The Rijke tube is a very simple device that demonstrates the principle of thermoacoustics quite clearly. Construction is quite straightforward, simply place a metal gauze at the bottom end of a tube, approximately one quarter of the way up, apply a source of heat to the gauze, and instant sound. The heat produces convection, setting up a longitudinal standing wave. This is due to air passing over the hot gauze, suddenly expanding and causing a pressure change, which rushes out the tube. Next, the airflow cools and slows, and air starts to head back into the tube, and the cycle repeats. Adjusting the tube length by slipping a sleeve over it, adjusts the pitch of the note, simply because the air has a different distance to travel. If there is a flame aimed at the gauze from below, the sound will stop since the air is already hot when it hits the hot gauze, no pressure change occurs, and no oscillation.
As [Keith], the reader who sent in the tip, suggests it would be fun to attach a servo to a sleeve on the tube, build multiple units and hang the whole thing off a MIDI controller. This could make for some fun times, and we have to agree. The problem of keeping the gauze hot could be solved in a number of ways, direct resistive heating could work, but maybe inductive heating would be cleaner?

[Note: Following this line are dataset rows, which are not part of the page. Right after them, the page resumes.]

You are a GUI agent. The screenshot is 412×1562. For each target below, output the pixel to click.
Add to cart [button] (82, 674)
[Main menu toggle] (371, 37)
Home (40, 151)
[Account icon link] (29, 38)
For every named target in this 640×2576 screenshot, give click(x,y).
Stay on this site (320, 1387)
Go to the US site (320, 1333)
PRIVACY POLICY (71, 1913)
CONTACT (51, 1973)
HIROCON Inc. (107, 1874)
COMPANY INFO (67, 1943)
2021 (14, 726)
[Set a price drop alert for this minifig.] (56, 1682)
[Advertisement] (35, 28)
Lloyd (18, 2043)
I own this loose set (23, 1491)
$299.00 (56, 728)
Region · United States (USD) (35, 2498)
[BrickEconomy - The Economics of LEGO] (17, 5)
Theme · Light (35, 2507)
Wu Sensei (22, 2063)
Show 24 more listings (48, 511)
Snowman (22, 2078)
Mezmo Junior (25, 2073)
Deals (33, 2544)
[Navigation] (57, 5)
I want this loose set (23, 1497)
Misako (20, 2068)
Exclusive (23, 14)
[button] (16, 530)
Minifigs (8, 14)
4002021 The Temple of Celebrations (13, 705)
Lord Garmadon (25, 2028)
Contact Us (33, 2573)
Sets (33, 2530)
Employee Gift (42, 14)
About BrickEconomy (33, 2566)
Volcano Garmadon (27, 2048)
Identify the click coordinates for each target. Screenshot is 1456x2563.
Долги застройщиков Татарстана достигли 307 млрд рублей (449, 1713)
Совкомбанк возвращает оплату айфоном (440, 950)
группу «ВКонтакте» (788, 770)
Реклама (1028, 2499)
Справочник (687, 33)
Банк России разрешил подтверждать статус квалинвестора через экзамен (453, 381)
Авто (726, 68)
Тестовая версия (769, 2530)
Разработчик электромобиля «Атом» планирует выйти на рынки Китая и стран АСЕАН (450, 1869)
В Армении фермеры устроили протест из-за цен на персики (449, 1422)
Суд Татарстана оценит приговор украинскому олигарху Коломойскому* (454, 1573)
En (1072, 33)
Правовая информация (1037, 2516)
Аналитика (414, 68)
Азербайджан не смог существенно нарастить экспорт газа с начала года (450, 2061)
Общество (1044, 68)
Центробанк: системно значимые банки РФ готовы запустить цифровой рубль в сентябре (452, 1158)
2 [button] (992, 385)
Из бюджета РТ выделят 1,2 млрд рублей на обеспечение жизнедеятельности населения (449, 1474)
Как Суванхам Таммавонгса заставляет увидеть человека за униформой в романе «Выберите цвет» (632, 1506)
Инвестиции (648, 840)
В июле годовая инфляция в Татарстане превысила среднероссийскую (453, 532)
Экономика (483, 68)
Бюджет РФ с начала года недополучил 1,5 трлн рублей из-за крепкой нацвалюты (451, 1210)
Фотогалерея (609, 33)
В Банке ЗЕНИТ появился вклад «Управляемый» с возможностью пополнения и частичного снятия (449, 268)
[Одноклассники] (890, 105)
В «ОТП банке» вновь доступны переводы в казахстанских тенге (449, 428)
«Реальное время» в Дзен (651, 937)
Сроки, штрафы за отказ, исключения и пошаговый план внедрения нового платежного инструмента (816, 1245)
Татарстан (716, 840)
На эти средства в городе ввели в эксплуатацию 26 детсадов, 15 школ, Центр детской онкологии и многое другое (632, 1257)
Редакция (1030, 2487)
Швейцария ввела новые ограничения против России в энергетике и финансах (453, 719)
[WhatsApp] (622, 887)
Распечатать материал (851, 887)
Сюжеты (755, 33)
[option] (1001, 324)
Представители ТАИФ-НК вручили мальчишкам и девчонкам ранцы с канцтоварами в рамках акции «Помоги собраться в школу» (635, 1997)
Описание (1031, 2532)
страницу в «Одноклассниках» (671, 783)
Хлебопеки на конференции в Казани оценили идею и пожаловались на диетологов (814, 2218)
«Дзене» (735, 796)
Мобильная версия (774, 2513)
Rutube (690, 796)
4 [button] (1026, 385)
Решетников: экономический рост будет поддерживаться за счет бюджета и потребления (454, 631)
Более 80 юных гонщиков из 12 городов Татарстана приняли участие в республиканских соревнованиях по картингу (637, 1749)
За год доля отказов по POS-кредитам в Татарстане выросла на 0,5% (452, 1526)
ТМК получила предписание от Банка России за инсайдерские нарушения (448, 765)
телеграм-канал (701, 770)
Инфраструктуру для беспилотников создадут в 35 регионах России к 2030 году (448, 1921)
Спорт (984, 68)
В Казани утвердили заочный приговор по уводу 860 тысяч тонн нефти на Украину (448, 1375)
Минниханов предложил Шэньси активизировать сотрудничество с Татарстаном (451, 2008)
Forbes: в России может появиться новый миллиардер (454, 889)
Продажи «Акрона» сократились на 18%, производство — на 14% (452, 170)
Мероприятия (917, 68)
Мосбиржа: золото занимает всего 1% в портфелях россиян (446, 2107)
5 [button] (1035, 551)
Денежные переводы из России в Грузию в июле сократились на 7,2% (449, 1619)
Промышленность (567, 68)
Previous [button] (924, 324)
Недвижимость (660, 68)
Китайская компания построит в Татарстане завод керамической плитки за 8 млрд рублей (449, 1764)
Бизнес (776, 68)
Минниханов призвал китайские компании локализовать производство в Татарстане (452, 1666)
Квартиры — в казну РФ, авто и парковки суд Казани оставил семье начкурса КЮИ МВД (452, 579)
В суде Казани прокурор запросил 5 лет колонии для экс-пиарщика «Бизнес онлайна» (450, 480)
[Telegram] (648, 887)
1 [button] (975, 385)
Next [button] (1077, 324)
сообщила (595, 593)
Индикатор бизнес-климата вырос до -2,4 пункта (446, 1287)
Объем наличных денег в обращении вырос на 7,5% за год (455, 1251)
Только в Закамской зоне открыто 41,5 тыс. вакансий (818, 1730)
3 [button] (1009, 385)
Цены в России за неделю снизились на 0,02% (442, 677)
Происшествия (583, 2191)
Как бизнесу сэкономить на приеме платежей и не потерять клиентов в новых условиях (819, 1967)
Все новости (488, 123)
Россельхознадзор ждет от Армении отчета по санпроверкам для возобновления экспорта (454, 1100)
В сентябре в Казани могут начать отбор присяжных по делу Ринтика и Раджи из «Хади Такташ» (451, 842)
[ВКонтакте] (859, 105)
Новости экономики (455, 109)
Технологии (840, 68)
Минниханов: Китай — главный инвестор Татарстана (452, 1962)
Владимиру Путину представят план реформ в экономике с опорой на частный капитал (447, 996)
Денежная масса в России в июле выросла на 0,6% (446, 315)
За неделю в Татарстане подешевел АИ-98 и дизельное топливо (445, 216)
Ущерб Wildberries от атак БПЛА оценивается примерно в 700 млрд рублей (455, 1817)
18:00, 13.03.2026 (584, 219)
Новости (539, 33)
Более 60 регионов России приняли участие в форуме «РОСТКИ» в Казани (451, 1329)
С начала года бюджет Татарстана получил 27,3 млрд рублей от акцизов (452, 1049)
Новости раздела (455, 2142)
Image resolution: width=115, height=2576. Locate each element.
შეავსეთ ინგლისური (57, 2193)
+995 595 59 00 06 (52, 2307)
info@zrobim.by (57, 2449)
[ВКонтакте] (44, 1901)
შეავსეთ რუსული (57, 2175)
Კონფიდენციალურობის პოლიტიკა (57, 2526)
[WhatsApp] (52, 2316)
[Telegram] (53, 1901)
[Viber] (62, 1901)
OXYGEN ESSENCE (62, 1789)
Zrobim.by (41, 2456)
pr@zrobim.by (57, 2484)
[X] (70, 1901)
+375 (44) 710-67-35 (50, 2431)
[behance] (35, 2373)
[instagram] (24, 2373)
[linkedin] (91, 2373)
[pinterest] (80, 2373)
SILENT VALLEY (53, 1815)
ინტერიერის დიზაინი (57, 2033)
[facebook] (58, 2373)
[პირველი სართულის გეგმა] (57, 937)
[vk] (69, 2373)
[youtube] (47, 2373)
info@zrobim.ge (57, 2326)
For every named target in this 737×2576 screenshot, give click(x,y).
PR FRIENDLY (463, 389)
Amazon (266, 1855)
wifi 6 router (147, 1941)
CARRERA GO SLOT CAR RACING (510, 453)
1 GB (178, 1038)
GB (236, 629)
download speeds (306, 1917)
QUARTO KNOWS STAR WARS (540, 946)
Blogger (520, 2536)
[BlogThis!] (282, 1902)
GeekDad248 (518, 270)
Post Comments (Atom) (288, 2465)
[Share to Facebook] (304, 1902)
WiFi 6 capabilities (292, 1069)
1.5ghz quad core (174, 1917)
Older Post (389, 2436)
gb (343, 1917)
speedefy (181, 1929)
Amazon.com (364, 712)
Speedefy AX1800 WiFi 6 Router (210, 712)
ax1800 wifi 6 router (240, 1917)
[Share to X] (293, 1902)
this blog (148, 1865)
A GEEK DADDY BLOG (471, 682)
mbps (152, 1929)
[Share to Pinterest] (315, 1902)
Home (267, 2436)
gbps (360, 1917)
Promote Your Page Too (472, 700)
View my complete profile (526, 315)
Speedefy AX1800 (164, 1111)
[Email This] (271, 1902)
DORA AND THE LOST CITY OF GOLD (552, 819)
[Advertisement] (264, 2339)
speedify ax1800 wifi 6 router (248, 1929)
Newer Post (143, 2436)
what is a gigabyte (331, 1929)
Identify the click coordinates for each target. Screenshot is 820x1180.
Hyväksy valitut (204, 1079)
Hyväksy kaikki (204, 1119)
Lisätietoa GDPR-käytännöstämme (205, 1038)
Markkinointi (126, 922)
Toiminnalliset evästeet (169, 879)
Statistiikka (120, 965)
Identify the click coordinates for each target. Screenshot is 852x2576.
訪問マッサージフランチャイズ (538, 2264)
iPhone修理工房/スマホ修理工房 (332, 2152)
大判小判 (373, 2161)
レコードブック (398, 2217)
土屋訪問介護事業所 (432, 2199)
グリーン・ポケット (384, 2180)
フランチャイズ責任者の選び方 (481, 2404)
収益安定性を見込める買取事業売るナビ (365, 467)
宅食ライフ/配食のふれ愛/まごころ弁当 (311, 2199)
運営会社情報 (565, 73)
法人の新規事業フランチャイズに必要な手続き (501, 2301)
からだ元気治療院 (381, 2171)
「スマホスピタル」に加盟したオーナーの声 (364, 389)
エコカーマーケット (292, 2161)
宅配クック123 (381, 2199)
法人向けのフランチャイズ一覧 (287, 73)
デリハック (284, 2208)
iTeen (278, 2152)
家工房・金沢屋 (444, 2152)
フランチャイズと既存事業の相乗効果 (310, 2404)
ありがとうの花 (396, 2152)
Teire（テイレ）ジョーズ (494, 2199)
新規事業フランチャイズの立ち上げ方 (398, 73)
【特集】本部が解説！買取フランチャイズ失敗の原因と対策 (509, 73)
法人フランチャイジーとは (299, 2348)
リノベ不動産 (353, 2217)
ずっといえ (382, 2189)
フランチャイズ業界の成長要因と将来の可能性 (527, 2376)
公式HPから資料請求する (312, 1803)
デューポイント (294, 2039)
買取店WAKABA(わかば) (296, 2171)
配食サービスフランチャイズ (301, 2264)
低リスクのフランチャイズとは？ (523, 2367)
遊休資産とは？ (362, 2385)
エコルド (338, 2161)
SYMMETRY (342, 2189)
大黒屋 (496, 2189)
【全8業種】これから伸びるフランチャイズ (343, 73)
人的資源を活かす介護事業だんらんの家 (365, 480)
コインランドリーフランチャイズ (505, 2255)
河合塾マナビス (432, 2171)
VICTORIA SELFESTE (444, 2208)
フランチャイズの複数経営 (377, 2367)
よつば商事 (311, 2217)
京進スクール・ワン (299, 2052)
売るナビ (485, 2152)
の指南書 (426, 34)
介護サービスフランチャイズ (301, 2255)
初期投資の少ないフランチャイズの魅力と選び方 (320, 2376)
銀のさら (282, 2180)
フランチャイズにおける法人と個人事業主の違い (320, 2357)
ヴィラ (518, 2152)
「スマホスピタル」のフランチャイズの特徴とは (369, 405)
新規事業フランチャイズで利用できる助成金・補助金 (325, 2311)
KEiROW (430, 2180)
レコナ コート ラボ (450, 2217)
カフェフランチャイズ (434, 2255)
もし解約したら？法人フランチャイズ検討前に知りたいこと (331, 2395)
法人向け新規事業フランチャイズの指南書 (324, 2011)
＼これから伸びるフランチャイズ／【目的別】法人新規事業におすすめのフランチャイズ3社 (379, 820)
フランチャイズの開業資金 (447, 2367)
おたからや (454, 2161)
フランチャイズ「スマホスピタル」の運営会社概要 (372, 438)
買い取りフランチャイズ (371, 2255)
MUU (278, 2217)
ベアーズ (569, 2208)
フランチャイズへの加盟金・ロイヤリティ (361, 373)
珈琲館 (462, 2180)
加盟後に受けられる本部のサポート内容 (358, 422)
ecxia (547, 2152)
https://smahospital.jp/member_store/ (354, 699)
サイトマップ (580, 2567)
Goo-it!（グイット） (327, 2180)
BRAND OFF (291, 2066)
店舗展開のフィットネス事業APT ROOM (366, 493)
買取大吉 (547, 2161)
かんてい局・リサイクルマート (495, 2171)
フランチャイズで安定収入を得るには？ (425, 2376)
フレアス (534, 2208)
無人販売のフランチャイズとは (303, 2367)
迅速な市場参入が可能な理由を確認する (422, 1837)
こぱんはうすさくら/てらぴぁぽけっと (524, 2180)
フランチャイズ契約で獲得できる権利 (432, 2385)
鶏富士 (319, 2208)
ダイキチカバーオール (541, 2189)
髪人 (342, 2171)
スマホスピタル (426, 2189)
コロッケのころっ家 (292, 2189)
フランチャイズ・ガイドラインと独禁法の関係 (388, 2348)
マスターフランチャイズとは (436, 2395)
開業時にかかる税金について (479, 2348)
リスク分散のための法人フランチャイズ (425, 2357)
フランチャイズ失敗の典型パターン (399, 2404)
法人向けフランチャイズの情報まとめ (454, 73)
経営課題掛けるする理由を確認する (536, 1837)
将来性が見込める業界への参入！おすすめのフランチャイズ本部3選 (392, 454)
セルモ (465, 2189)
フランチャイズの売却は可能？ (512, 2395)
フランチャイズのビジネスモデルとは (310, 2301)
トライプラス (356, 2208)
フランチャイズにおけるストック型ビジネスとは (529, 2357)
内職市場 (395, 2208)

Now, we can’t find an instrument which works in this manner, which sounds like a hack in the making for someone out there so inclined.
There have been a few fire-orientated musical devices over the years, such as this Rijke Tube Organ, various variants on the pyrophone, including this neat one performing with a tesla coil, and while we’re talking about music fire, howsabout a two dimensional rubens’ tube variant?